Por Roberto Numeriano O maior e simbólico sinal de que a democracia brasileira pode ser classificada como precária, do ponto de vista de sua consolidação, é o fato de um conluio midiático e parlamentar, calcado num corte classista social conservador, tocar um processo de impeachment do chefe de Estado e do Governo a partir de uma Câmara Federal cujo presidente está incurso num julgamento do Conselho de Ética, e sobre o qual pesam e sobejam provas incriminatórias.
Este é um elemento do conjunto de ações golpistas que, progressivamente, nos últimos meses, vêm solapando as bases sempre frágeis do nosso Estado democrático de Direito.
Para quem vê a política a partir da superfície dos seus jogos de atores e instituições, engalfinhando-se pelo poder (quase sempre de modo pouco republicano), os próximos dias podem parecer decisivos do ponto de vista dos interesses de partidos e suas lideranças, de segmentos sociais classificáveis ideologicamente à direita ou à esquerda, da mobilização de entidades geneticamente golpistas (OAB e FIESP), ou da velha mídia reacionária (Rede Globo à frente), que discursa liberalmente nos seus editoriais, mas nas alcovas do poder gosta mesmo é do “amor ativo” do autoritarismo.
Seria simples, se assim fosse.
Se o golpe a galope avançar mais na raia dessa loucura que já está provocando, entre os brasileiros, divisão social e ressentimento político-ideológico, vamos apenas esticar a corda de um processo de ruptura na ordem democrática que, justamente por ser precária, vai repercutir para além dos jogos sujos e da mesquinhez de grupos de parlamentares que desonram a grande e nobre arte do fazer político.

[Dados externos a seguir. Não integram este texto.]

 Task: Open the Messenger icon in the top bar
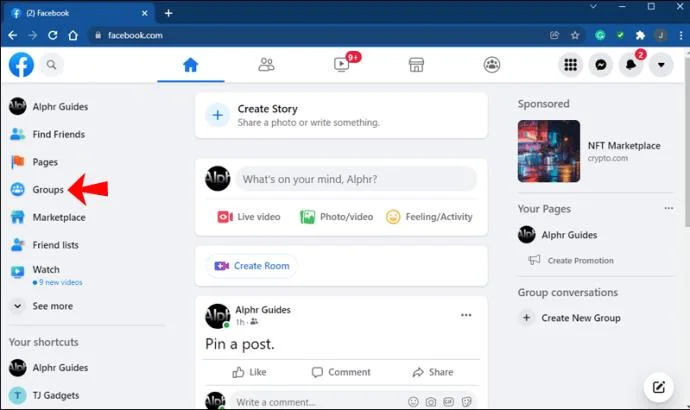[601, 65]
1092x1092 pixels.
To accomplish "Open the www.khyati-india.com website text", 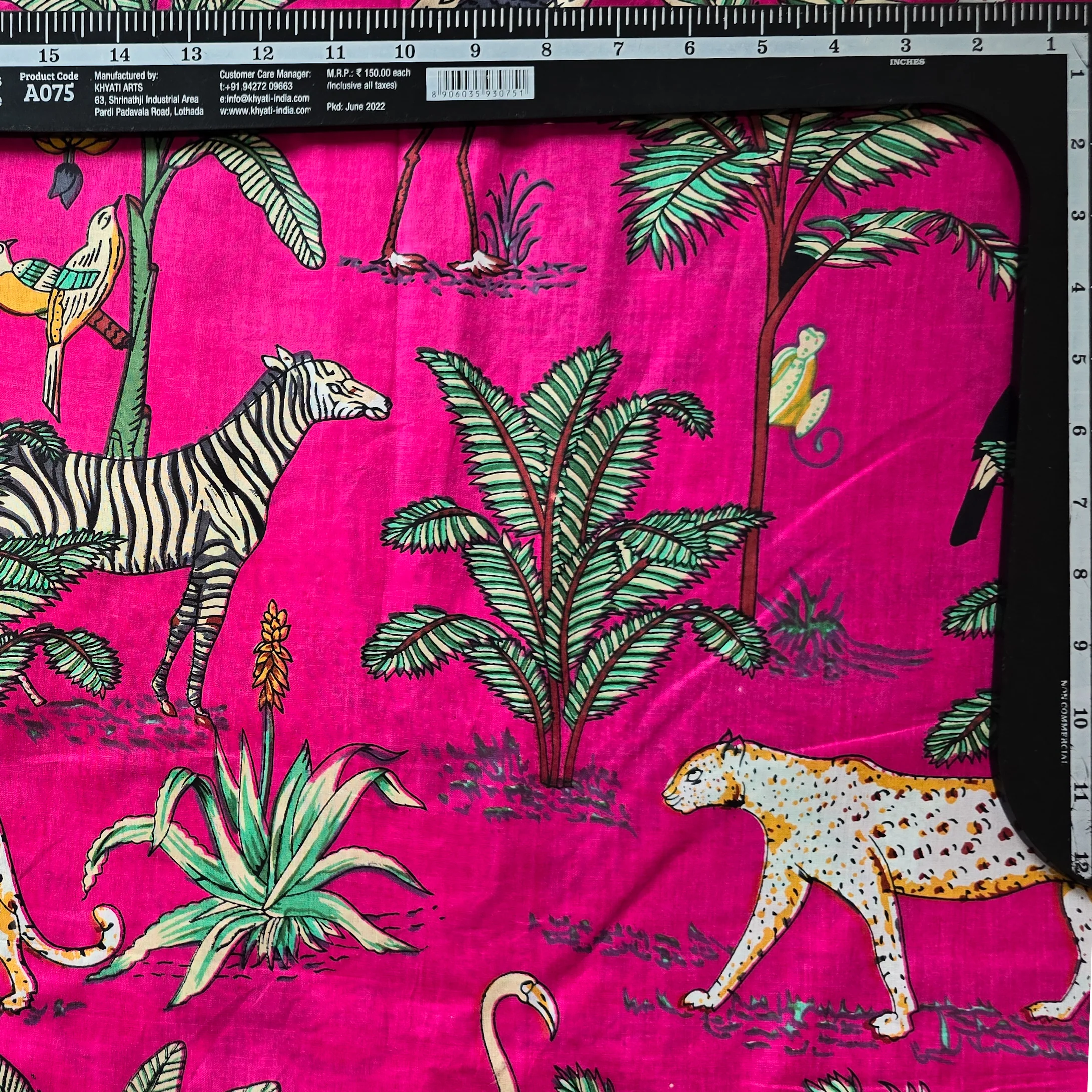I will [265, 110].
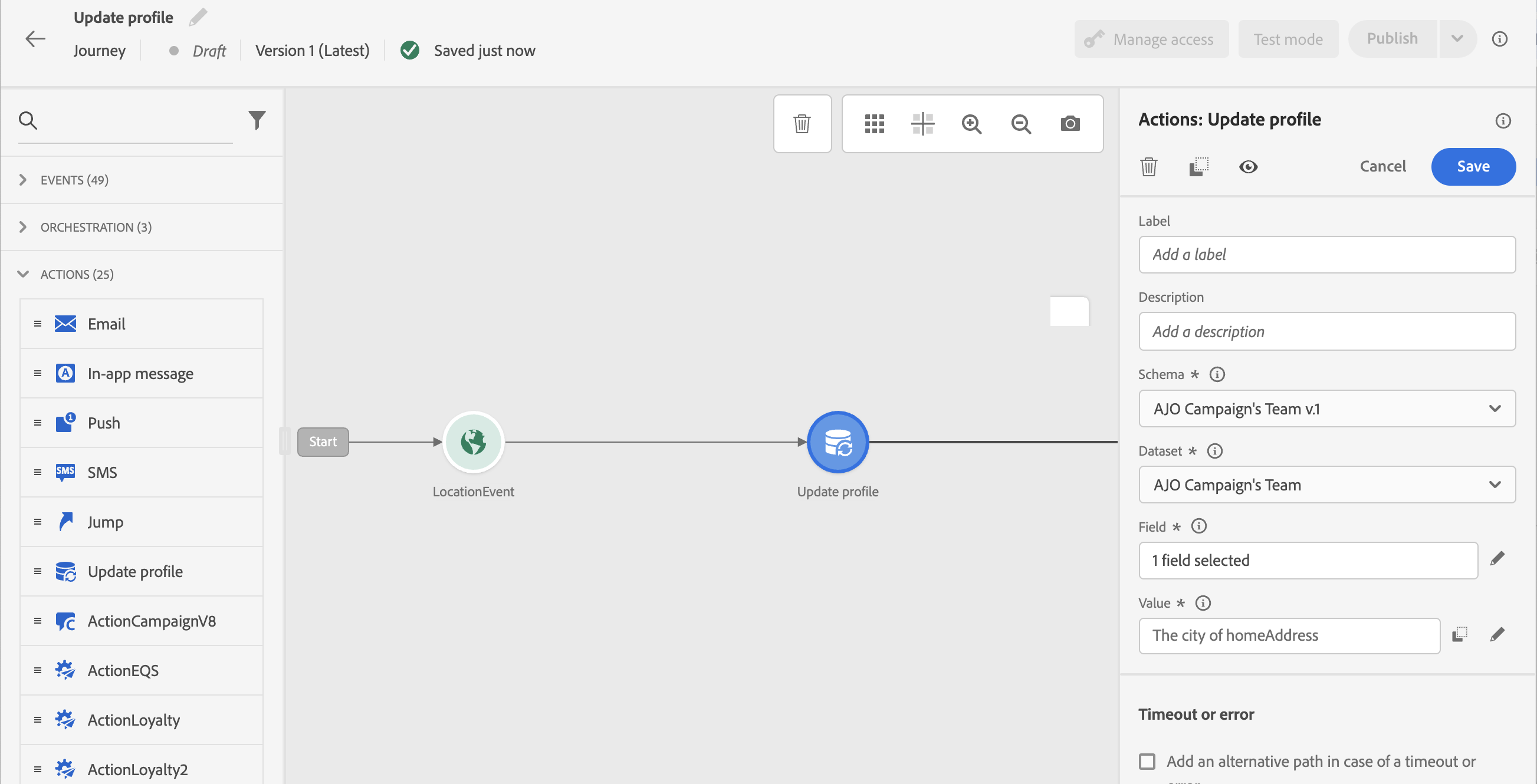Click the filter funnel icon in palette
The width and height of the screenshot is (1537, 784).
coord(257,120)
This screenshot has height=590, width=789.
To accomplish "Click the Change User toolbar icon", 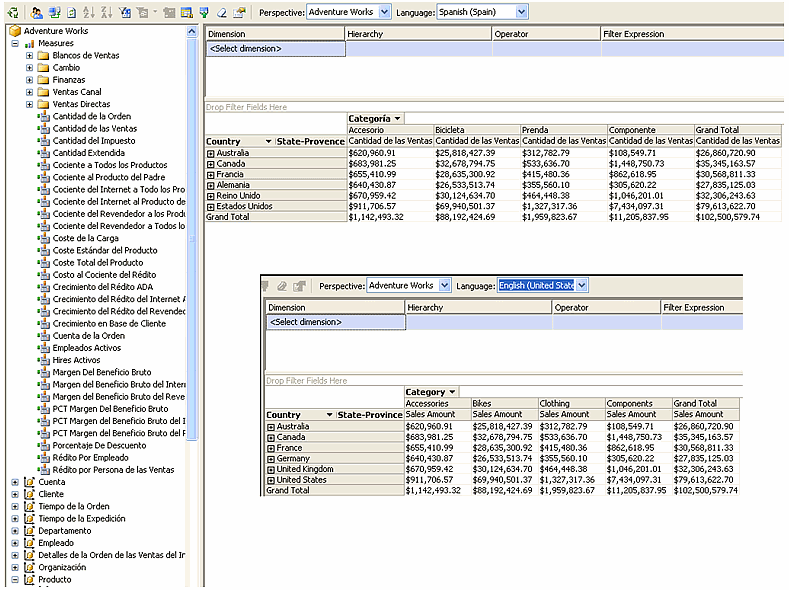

As vitórias de Pirro observadas no canhestro e fútil relatório da Comissão, e depois no plenário da Comissão, podem se repetir no próximo domingo, e até no Senado, mas, pelo fato mesmo de ser de Pirro, apenas vão comprovar a falta de legitimidade de seu pressuposto maior: a acusação da ocorrência de crime de responsabilidade praticado pela presidente Dilma Roussef.
A repercussão do golpe em curso não será como no caso da derrubada de João Goulart, em 1964, pela traição de generais que desonraram a farda.
O golpe cruento dos militares, em conluio com as lideranças parlamentares e com o apoio de segmentos sociais conservadores, repercutiu a seguir como embate aberto (e ainda nas sombras) entre golpistas e resistentes.
O resultado temos aí, com feridas ainda abertas na memória dos desaparecidos e pela falsa anistia onde torturador e torturado foram interpretados, ao mesmo tempo, como vítimas.
Se o golpe se confirmar será pelo arbítrio, e agora arbítrio de novo tipo, pois pretensamente legitimado pelo parlamento, como no caso do golpe recente, no Paraguai.
A variável fundamental na derrubada da presidente Dilma, via golpe parlamentar, será o uso arbitrário, demagógico e instrumental do impeachment, calcado numa mentira, o que por si mesmo torna ilegítima (e, como efeito, torna ilegal) qualquer ordem política e social que se queira fundar – sobretudo quando pretende difundir uma imagem ética e moral.
O efeito desse golpe será muito pior do que a marca de sangue deixada por 1964.
A ruptura a ser provocada por esse golpe será como uma síndrome degenerativa no corpo social (nos termos da convivência entre as diferenças político-ideológicas), e progressivamente vai consolidar a divisão do país em dois grandes grupos que não vão se tolerar.
A marca genética desse golpe será a da ruptura político-ideológica, justamente o ambiente onde começam os extremismos de sangue e morte.
Há uma gigantesca tempestade escurecendo os ares da República.
Os golpistas parlamentares imaginam, na sua tolice e arrogância arbitrária, que a derrubada da presidente será algo simples.
Imaginam que o voto espúrio do ódio e da demagogia vai derrubar pela mentira um presidente eleito por mais de 50 milhões de votos.
Imaginam que os brasileiros democratas e legalistas vão simplesmente voltar para casa e ligar a TV para assistirem ao rescaldo do golpe comentado por esse tipo deletério e tosco, alcunha Bonner, da Rede Globo.
NÃO VAI TER GOLPE.
MAS, SE HOUVER, A REDE DO CONTRAGOLPE PODE SER A MAIOR E MELHOR TEMPESTADE POLÍTICA QUE JÁ VARREU ESTE PAÍS.
Roberto Numeriano é jornalista e professor, doutor em Ciência Política pela UFPE, pós-doutor em Ciência Política pelo Instituto Português de Relações Internacionais (IPRI) e autor do livro O que é Golpe de Estado (em co-autoria com Mário Ferreira, pela Editora Brasiliense).